News

Jan 14, 2008

ECAC Announces Red Hill Award Recipients

CAPE COD, Mass. - The Eastern College Athletic Conference (ECAC) announced today that football officials James Kearney (East Boston, Mass.), Tom Mawhinney (New York, N.Y.), and Peter Walsh (Lincroft, N.J.) have been named the 2007 recipients of the Red Hill Award, for excellence in football officiating.

James Kearney has been officiating football for 20 years at the college level, in Division I-AA, Division II, and Division III.  Over the years, he has been an umpire for six NCAA Playoff games and two ECAC Bowl games.  In 1996, Kearney was inducted into the American Amateur Football Association (AAFA) Hall of Fame.  He is currently the First Vice President of the Boston Chapter of the Eastern Association of Independent Football Officials (EAIFO).  In other roles for the chapter, Kearney has served as an on-field technician at clinics and as a mentor to assist new officials in the college ranks.
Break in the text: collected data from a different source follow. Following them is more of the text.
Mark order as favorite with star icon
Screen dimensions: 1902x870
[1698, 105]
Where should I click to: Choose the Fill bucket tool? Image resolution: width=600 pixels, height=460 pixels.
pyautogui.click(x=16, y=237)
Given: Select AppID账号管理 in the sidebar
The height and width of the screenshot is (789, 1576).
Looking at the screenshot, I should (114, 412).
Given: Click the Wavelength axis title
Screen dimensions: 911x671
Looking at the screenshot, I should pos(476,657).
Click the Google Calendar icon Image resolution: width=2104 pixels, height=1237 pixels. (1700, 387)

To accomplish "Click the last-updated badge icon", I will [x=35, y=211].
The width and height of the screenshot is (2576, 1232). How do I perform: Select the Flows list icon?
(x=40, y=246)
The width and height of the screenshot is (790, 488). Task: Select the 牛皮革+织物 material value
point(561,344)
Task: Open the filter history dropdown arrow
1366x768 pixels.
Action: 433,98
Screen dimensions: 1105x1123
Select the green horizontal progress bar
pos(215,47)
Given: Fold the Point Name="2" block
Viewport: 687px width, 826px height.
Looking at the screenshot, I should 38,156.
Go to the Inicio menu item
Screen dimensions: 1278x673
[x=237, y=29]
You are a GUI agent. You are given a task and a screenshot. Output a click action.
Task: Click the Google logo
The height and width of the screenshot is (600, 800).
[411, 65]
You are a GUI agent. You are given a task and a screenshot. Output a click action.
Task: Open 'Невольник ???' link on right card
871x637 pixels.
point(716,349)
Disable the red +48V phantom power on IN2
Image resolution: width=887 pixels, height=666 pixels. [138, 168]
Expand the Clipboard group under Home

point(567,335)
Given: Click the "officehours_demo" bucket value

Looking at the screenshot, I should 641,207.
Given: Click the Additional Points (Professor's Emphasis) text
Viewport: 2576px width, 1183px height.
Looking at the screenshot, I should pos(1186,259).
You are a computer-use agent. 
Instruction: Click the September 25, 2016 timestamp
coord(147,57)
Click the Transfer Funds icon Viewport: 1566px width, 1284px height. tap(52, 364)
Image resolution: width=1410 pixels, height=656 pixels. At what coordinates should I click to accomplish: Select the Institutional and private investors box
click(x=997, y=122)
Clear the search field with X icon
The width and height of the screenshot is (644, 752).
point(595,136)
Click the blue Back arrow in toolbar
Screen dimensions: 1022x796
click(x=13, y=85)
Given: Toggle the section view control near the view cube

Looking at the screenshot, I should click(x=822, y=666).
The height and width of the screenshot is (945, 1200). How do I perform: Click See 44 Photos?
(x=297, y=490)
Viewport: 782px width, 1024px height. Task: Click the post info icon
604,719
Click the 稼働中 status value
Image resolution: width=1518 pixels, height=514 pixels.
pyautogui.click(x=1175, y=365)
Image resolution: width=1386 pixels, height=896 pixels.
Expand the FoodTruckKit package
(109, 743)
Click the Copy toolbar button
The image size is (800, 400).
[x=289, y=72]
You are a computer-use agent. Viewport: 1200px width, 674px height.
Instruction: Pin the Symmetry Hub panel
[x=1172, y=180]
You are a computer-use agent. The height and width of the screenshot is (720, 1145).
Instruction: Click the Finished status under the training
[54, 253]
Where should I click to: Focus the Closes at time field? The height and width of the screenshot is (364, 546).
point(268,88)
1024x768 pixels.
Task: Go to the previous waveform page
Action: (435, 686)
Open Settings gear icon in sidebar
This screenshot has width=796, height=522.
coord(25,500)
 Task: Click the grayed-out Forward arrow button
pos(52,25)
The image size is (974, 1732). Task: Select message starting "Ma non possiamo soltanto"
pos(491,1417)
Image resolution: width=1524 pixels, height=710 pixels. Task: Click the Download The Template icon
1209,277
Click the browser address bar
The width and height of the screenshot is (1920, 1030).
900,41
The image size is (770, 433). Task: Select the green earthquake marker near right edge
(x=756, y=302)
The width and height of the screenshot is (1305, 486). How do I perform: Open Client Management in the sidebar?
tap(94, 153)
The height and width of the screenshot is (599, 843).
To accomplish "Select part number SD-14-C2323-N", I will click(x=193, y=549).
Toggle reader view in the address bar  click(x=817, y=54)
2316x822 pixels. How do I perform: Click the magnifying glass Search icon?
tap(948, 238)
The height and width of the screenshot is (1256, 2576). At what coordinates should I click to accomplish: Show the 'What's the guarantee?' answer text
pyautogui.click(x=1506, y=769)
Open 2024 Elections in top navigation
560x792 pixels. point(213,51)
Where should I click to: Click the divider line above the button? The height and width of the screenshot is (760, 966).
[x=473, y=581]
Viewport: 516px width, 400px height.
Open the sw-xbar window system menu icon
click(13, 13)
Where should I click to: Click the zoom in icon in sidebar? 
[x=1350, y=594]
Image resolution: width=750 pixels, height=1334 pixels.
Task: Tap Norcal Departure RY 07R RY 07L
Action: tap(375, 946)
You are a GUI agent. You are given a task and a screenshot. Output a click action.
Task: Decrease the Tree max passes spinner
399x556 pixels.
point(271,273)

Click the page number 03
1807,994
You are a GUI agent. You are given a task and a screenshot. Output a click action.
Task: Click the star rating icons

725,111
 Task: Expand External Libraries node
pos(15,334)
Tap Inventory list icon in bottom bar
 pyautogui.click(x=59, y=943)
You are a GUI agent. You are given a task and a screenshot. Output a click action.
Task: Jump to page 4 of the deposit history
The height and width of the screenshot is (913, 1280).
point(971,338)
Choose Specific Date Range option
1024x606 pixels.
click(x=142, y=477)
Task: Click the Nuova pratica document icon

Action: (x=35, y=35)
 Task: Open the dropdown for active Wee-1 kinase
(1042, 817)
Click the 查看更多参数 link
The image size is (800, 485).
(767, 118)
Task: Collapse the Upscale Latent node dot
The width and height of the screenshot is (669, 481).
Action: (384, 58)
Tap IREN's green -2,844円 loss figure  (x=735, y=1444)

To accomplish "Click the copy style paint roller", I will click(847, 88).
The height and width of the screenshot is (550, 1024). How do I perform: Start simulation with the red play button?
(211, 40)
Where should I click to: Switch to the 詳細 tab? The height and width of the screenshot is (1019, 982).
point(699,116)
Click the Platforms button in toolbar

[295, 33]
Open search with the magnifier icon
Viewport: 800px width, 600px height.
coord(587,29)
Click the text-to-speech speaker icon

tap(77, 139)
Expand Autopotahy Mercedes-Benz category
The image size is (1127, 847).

Since 1978, Kearney has also officiated in the high school ranks.  He is the Commissioner of the Boston Public Schools Football Leagues and has been assigning high school football officials for the past 24 years.  Kearney is a member of the East Boston Athletic Board, and chairs the Fred L. O'Brien Scholarship Committee which benefits high school senior student-athletes in the area.  Kearney, a University of Massachusetts-Boston graduate, resides in his hometown of East Boston, Massachusetts.

Tom Mawhinney began officiating football in 1979.  He is a charter member and past president of the Western New England Chapter of the EAIFO.  Beginning in 1993, he was promoted to work at the Division I-AA level, and has had the privilege to work some of the most storied rivalry games in college football -  Harvard/Yale and Lehigh/Lafayette.  This past season, he was an official for the Amherst/Williams game, the first Division III contest to host ESPN's College GameDay.  Through the years, Mawhinney has worked a combined six NCAA and ECAC postseason contests. 

A graduate of the U.S. Coast Guard Academy, Mawhinney was a four-year letterman in football and broke several pass receiving records.  He has a doctorate from St. John's University and is currently an associate professor at the Touro Graduate School of Education and Psychology in Manhattan.  Mawhinney has two grown children, Dan and Kate, and a younger daughter, Sophie.  He is engaged to be married this spring to Laura Sagan.

Peter Walsh started officiating in 1984 at the high school level, and has been working college games since 1991.  He achieved Division I-AA status in 1999, and has since been rewarded with eight postseason games to officiate.  On other levels, Walsh worked in the National Indoor Football League (arena football) from 2002 to 2005, and has been working practices for the New York Giants since 1999.

Since 2001, Walsh has been the Chief Financial Officer for Cantone Research Inc., an investment banking firm.  Three years ago, he became a partner at the Harbor Light Cruise and Travel agency.  The 1982 graduate of St. John's University also spends time coaching football, baseball, and basketball.  Walsh and his wife, Sally, reside in Lincroft, New Jersey, with their three children - Emily (13), Erin (11), and Daniel (8).

The award is named for Red Hill, who was an ECAC football official for 29 years.  Hill served as the director of the Eastern Association of Independent Football Officials Boston Chapter for 12 years.  He served as the Vice President and the President of the EAIFO, and was responsible for instituting many of the EAIFO policies.  Over his career, Hill has made numerous contributions to the EAIFO and to college football officiating in general.

The recipients of the Red Hill Award will be honored on February 19, 2008 at the annual Eastern College Football Awards Banquet presented by FieldTurf Tarkett, an event held in the Pegasus Restaurant at the Meadowlands Sports Complex in East Rutherford, N.J.

About the ECAC

The Eastern College Athletic Conference (ECAC) is the nation's largest athletic conference and only multi-divisional conference, with 322 member institutions and over 122,000 student-athletes ranging across 16 states from Maine to North Carolina and westerly to Illinois.  Established in 1938 with 58 charter members, the ECAC has since emerged as the nationwide leader in service.  The ECAC assigns over 5,200 officials in 12 sports across Divisions I, II, and III, including baseball, men's and women's basketball, fencing, field hockey, football, gymnastics, ice hockey, men's and women's soccer, softball, and wrestling.  In addition, the ECAC officiating bureaus provide clinics and workshops, improving the level of officiating and attracting the most qualified collegiate officials.  The bureaus assign for both conference and NCAA championships and totaled over 46,000 assignments last year.